Here is the plot of the DJIA daily trade volume with level shifts (red line).
bp_fit <- fitted(bp_dj_vol, breaks=6)
bp_fit_xts <- xts(bp_fit, order.by = index(dj_vol))
bb <- merge(bp_fit_xts, dj_vol)
colnames(bb) <- c("Level", "DJI.Volume")
plot(bb, lwd = c(3,1), col = c("red", "black"))
Here are the calendar dates when such level shifts occur.
bd <- breakdates(bp_dj_vol)
bd <- as.integer(nrow(dj_vol)*bd)
index(dj_vol)[bd]
## [1] "2008-04-10" "2009-06-22" "2010-09-01" "2011-12-16" "2013-07-22"
## [6] "2016-12-02"
See ref. [10] for further details about structural breaks.
Daily Trade Volume Log Ratio Model
As shown in part 2, the daily trade volume log ratio:
\[
v_{t}\ := ln \frac{V_{t}}{V_{t-1}}
\]
is already available within our data environment. We plot it.
plot(dj_vol_log_ratio)
Outliers Detection
The Return.clean function within Performance Analytics package is able to clean return time series from outliers. Here below we compare the original time series with the outliers adjusted one.
dj_vol_log_ratio_outliersadj <- Return.clean(dj_vol_log_ratio, "boudt")
p <- plot(dj_vol_log_ratio)
p <- addSeries(dj_vol_log_ratio_outliersadj, col = 'blue', on = 1)
p
The prosecution of the analysis will be carried on with the original time series as a more conservative approach to volatility evaluation.
Correlation plots
Here below are the total and partial correlation plots.
acf(dj_vol_log_ratio)
pacf(dj_vol_log_ratio)
Above plots may suggest some ARMA(p,q) model with p and q > 0. That will be verified within the prosecution of the present analysis.
Unit root tests
We run the Augmented Dickey-Fuller test as available within the urca
package. The no trend and no drift test flavor is run.

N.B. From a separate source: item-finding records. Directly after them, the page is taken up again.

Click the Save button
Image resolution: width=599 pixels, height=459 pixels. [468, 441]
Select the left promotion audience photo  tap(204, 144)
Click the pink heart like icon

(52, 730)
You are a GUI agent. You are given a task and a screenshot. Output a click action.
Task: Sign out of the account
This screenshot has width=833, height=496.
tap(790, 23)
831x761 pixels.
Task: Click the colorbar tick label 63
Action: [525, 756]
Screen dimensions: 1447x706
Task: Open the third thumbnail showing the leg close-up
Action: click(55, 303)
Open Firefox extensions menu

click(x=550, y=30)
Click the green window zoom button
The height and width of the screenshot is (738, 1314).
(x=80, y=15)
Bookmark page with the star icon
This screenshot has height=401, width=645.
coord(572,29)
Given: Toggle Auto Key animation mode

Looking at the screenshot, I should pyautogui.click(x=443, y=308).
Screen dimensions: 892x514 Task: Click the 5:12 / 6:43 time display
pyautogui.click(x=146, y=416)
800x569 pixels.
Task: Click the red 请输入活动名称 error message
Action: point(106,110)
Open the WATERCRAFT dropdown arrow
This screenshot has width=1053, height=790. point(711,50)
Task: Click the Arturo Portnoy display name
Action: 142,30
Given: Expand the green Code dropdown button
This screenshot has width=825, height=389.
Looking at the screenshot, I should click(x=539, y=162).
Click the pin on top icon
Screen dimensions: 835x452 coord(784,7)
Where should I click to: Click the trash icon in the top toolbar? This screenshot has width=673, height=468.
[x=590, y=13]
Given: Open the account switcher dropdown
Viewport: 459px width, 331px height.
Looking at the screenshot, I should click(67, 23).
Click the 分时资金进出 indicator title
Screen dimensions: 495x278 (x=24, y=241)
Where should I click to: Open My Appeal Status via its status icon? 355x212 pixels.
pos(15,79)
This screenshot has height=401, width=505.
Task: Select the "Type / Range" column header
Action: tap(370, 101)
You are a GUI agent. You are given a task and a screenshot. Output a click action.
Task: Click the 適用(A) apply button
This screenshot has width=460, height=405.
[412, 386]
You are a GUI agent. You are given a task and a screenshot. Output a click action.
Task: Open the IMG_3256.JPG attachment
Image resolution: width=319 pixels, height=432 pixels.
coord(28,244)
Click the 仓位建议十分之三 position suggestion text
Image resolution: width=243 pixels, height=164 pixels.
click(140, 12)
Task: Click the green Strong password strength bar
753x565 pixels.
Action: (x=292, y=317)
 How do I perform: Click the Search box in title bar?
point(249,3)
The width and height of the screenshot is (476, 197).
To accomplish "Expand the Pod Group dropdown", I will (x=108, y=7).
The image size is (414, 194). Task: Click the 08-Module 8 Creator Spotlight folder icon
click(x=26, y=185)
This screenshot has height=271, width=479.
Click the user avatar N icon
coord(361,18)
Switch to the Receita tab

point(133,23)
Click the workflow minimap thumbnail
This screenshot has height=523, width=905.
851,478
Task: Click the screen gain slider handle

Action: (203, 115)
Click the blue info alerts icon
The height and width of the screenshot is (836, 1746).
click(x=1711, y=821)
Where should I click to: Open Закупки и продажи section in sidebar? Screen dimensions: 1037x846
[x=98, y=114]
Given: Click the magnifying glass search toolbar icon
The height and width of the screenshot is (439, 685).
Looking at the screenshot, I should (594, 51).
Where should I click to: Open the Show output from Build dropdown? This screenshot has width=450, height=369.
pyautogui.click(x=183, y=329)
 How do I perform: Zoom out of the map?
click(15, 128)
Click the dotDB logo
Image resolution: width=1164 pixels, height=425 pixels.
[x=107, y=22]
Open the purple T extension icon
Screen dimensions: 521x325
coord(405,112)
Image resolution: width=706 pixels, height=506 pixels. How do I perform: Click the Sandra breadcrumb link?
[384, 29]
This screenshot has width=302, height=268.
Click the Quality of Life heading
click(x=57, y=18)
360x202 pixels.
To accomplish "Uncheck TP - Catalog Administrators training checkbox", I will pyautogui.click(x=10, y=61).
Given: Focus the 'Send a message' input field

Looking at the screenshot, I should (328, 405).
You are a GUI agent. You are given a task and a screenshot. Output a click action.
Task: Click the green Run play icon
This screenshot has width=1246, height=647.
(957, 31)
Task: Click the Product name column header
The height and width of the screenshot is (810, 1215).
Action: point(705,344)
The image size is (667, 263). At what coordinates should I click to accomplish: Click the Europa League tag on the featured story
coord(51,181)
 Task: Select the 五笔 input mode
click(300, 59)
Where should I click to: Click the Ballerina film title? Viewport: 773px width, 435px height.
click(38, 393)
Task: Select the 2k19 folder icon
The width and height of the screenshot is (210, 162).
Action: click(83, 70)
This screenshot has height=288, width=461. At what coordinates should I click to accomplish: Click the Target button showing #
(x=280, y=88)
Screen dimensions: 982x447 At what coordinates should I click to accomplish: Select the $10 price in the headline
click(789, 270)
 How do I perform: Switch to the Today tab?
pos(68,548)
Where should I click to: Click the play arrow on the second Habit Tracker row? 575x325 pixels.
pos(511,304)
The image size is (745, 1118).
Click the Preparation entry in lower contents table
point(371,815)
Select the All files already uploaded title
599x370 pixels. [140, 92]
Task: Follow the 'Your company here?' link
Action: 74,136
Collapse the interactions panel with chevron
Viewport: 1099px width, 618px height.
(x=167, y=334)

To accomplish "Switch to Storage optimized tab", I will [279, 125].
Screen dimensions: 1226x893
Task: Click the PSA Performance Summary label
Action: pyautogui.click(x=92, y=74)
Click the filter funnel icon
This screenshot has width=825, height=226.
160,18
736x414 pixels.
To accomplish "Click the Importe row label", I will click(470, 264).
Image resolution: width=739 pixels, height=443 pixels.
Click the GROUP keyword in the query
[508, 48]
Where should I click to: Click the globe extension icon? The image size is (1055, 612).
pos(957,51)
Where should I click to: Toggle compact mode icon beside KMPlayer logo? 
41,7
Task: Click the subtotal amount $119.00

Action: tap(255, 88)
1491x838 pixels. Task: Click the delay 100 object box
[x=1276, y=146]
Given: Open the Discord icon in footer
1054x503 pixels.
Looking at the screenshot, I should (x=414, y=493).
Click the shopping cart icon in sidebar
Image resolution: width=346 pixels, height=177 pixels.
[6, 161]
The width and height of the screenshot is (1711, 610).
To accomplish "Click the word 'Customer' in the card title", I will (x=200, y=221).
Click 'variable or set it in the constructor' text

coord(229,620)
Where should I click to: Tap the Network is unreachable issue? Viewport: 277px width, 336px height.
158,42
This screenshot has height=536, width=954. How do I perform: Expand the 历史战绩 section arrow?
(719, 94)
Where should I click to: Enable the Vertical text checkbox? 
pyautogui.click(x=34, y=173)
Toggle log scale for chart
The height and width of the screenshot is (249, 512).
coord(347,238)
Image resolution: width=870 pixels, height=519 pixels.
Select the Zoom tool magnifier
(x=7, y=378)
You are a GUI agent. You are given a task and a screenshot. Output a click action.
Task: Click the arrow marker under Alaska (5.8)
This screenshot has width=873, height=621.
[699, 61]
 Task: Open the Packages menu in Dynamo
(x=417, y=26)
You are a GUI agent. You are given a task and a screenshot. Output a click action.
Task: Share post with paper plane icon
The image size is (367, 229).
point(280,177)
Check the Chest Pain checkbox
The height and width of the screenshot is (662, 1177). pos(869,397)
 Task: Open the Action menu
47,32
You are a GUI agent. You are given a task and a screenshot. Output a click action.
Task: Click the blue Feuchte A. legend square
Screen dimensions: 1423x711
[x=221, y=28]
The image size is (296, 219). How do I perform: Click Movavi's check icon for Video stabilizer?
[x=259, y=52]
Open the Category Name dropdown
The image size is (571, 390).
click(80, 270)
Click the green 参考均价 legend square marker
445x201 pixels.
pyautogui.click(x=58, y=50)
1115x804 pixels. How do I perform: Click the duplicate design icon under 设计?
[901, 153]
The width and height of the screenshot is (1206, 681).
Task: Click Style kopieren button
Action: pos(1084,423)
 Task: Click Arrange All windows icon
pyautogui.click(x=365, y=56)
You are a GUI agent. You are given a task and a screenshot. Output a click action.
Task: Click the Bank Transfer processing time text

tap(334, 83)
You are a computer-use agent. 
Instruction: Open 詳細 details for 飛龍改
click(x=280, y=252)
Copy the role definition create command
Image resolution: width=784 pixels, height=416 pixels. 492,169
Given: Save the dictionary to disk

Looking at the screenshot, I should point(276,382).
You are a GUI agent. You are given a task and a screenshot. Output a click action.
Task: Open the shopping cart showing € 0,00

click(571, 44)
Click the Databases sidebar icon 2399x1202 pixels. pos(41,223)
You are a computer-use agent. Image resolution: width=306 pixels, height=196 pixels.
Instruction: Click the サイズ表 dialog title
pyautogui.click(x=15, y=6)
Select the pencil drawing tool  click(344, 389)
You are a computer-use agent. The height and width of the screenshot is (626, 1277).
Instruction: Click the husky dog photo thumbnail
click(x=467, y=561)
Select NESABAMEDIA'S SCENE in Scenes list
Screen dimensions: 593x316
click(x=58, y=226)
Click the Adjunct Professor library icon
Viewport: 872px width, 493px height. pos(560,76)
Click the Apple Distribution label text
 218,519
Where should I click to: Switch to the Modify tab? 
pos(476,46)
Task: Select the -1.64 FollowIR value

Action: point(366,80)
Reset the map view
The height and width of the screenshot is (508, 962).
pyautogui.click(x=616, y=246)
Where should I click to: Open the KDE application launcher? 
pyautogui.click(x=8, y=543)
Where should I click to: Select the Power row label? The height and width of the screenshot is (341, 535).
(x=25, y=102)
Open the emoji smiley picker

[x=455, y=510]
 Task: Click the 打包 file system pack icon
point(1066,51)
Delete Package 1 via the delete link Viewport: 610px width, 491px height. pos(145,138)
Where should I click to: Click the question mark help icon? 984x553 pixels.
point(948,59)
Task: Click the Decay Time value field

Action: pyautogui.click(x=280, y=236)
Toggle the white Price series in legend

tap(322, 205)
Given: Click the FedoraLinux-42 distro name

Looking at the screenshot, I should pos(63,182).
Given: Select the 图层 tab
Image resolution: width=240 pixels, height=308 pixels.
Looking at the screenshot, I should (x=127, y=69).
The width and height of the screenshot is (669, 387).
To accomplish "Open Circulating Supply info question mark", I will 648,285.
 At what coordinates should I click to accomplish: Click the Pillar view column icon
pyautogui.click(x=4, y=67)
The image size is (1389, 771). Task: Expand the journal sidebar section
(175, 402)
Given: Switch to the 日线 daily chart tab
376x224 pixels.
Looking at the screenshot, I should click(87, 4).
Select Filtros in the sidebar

(urdftest_lag = floor(12* (nrow(dj_vol_log_ratio)/100)^0.25))
## [1] 28
summary(ur.df(dj_vol_log_ratio, type = "none", lags = urdftest_lag, selectlags="BIC"))
##
## ###############################################
## # Augmented Dickey-Fuller Test Unit Root Test #
## ###############################################
##
## Test regression none
##
##
## Call:
## lm(formula = z.diff ~ z.lag.1 - 1 + z.diff.lag)
##
## Residuals:
## Min 1Q Median 3Q Max
## -2.51742 -0.13544 -0.02485 0.12006 1.98641
##
## Coefficients:
## Estimate Std. Error t value Pr(>|t|)
## z.lag.1 -5.21571 0.25218 -20.682 < 2e-16 ***
## z.diff.lag1 3.59929 0.24637 14.609 < 2e-16 ***
## z.diff.lag2 3.14516 0.23796 13.217 < 2e-16 ***
## z.diff.lag3 2.78234 0.22809 12.198 < 2e-16 ***
## z.diff.lag4 2.41745 0.21700 11.140 < 2e-16 ***
## z.diff.lag5 2.14179 0.20472 10.462 < 2e-16 ***
## z.diff.lag6 1.88354 0.19168 9.826 < 2e-16 ***
## z.diff.lag7 1.66394 0.17781 9.358 < 2e-16 ***
## z.diff.lag8 1.41657 0.16304 8.688 < 2e-16 ***
## z.diff.lag9 1.19354 0.14771 8.080 9.31e-16 ***
## z.diff.lag10 1.00374 0.13207 7.600 3.95e-14 ***
## z.diff.lag11 0.88134 0.11634 7.575 4.75e-14 ***
## z.diff.lag12 0.74946 0.10027 7.474 1.02e-13 ***
## z.diff.lag13 0.60798 0.08399 7.239 5.73e-13 ***
## z.diff.lag14 0.48367 0.06732 7.185 8.46e-13 ***
## z.diff.lag15 0.36278 0.05108 7.102 1.53e-12 ***
## z.diff.lag16 0.21128 0.03470 6.088 1.29e-09 ***
## z.diff.lag17 0.07911 0.01833 4.315 1.65e-05 ***
## ---
## Signif. codes: 0 '***' 0.001 '**' 0.01 '*' 0.05 '.' 0.1 ' ' 1
##
## Residual standard error: 0.2576 on 2972 degrees of freedom
## Multiple R-squared: 0.7476, Adjusted R-squared: 0.746
## F-statistic: 488.9 on 18 and 2972 DF, p-value: < 2.2e-16
##
##
## Value of test-statistic is: -20.6822
##
## Critical values for test statistics:
## 1pct 5pct 10pct
## tau1 -2.58 -1.95 -1.62
Based on reported test statistics compared with critical values, we reject the null hypothesis of unit root presence. See ref. [6] for further details about the Augmented Dickey-Fuller test.
ARMA model
We now determine the ARMA structure of our time series in order to run the ARCH effects test on the resulting residuals. That is in agreement with what outlined in ref. [4] $4.3.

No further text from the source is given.